“Quarantine is very nice,” is Laura Jane Grace’s unpopular opinion on “Shelter in Place,” one of the 14 songs the punk singer wrote over the last two years. But to be fair, she wrote this song well over a year ago when she had to quarantine in regards to medical reasons. Recorded with minimal production, Stay Alive is Grace’s most recent solo project, a record filled with raw, veritable tracks and retrospective storytelling. During quarantine, the singer gave up smoking weed and turned her focus toward putting the album together. This Saturday, the Against Me! frontwoman stepped out of isolation and took on Lincoln Hall for a live stream debut of the record.
Grace appears solo onstage with nothing but a microphone and her guitar, faded lights casting a blue spotlight around her. “I hope this is the only time in my career that I am so very happy there is no one else here,” Grace jokes after “The Swimming Pool Song,” during which the singer imagines herself as a haunted pool. The lyrics are outlandish, proof of the extended boundaries the songwriter’s mind reached for while writing the record.
Looking back on her travels, “The Calendar Song” is melancholic and retrospective. With a slow, repetitive chord progression, Grace reflects on the loss of time over a life quickly lived; “Cross your days off a calendar map,” Grace sings, “how long have you been gone? How long you got left?”
Joyous and light, “Shelter in Place” is a token track Grace wrote during a medical quarantine, but ultimately fits the time now with the pandemic and quarantines put in place all over. Grace explains her songwriting process with “Return to Oz,” an imaginative take on the story of Dorothy, involving an insane asylum and a few other wacky details.
In between tracks off the new record, Grace plays a couple covers from her punk band, Against Me!, including “Joy.” Dedicated to her mother and her “friend, Monica,” the track is a stark contrast to Grace’s solo album, even as she plays it solo. “True Trans Soul Rebel Lyrics,” however, seems to find its true form with the singer’s bare, emotional tone.

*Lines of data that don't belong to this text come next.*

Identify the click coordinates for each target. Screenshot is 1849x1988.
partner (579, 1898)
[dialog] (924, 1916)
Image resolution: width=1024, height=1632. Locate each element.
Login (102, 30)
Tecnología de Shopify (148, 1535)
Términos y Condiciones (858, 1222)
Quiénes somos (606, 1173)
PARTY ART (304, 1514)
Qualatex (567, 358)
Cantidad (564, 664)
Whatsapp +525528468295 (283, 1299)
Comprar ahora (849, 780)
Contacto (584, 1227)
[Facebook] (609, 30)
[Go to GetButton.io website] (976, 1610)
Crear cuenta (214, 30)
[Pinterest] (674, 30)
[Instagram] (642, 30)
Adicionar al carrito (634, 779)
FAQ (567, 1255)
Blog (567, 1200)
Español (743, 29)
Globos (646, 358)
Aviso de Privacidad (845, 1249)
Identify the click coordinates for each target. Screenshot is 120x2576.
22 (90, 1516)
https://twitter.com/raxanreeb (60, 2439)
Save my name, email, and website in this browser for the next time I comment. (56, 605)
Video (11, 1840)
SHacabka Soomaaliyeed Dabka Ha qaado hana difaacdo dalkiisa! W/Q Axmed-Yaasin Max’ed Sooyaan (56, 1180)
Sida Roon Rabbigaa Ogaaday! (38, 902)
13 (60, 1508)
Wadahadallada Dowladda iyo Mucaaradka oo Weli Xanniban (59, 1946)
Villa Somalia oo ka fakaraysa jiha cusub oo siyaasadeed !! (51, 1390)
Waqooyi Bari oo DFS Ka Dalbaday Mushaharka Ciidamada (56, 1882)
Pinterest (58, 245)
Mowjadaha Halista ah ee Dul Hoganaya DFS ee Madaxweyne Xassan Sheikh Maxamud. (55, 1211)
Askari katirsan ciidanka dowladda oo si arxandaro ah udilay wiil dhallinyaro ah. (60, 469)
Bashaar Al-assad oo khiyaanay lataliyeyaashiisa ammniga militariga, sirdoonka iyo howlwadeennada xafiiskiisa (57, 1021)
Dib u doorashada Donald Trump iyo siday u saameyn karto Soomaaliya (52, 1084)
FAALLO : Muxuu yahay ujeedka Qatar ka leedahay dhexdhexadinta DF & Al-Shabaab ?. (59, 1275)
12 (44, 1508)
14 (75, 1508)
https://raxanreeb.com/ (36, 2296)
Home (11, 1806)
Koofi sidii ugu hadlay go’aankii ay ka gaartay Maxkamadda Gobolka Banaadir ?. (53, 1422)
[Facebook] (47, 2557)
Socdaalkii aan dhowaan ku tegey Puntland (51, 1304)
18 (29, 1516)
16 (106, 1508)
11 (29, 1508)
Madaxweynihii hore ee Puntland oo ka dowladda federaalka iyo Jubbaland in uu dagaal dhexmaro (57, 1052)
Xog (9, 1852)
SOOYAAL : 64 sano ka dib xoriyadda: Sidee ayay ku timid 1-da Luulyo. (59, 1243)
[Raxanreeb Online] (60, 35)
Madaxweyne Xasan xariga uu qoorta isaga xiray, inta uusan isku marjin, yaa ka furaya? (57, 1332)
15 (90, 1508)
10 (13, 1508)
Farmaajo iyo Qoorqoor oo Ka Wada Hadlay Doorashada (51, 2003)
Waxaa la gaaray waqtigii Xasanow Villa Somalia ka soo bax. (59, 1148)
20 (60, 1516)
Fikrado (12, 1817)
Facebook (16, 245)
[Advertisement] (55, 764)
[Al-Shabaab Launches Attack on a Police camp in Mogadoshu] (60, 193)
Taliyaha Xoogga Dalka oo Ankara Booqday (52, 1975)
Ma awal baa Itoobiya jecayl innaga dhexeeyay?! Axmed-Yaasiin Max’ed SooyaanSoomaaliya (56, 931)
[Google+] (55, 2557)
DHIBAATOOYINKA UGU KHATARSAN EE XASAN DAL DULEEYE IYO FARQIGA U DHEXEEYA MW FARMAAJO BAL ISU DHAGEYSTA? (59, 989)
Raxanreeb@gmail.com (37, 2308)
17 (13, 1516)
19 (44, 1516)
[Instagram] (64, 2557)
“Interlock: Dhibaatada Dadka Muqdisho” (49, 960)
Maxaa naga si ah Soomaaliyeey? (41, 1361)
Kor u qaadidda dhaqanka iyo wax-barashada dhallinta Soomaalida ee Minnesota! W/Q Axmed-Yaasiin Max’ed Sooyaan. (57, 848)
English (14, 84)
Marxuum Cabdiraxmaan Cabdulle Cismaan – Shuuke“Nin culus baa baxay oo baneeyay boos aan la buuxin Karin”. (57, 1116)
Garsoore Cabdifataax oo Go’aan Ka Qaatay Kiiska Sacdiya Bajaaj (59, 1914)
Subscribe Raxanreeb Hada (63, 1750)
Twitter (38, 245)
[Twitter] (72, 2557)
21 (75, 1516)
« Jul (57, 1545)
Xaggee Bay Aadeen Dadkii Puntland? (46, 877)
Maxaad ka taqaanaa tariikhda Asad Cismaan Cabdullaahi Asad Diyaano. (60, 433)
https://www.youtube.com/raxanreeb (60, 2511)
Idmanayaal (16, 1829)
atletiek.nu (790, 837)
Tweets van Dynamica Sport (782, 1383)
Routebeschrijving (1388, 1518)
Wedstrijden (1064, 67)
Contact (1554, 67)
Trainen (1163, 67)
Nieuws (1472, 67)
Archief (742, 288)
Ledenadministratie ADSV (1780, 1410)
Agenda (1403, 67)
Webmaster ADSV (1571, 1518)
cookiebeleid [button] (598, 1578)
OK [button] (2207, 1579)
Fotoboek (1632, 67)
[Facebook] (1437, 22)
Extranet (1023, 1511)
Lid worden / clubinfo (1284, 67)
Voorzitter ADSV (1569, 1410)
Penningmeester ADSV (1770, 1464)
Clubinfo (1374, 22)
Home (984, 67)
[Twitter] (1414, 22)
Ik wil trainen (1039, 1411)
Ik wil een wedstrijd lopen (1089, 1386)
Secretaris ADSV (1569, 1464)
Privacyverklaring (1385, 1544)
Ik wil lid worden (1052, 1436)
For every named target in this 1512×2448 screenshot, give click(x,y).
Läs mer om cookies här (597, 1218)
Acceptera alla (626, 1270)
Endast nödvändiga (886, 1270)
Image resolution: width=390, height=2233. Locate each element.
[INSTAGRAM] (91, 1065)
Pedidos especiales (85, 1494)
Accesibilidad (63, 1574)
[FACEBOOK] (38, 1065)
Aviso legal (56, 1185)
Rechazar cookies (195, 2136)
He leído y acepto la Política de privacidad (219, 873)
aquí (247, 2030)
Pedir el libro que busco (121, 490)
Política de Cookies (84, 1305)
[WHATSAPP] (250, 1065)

Her voice is soulful and genuine on the Against Me! song, which details the internal conflicts of trans people.
The most eclectic, punk-style track on Stay Alive is “SuperNatural Possession.” After “Please Leave,” Grace pulls a sheet of notebook paper out of her back pocket, cheekily listing off the names of RSVP viewers behind the screen, giddy and openly thankful for her loyal fanbase.
“Why Kant I Be You?” and “Magic Point” are filled with specific, memory-based lyrics. The latter, Grace explains, is a rumination on the singer’s favorite spot in Chicago. “Why Kant I Be You?” is loving, as the singer belts to the subject of her affection, “If I could be anything but me/ I would be you.”
A funny, timely track on the record is “So Long, Farewell, Auf Wiedersehen, Fuck Off.” The lyrics detail a relationship thrown into the waste bin, but the singer comically dedicates her performance of the song to the upcoming presidential election. The final track on the record, “Old Friend (Stay Alive),” is full of despair. With raspy, cutting vocals, Grace begs a friend to, “Please stay alive/ Please survive.”
Onstage, Stay Alive exposes Grace entirely. She’s imaginative, she’s honest and she’s entirely alone. Re-entering the world following a period of creative insulation, Laura Jane Grace is reminding everyone that she’s alive.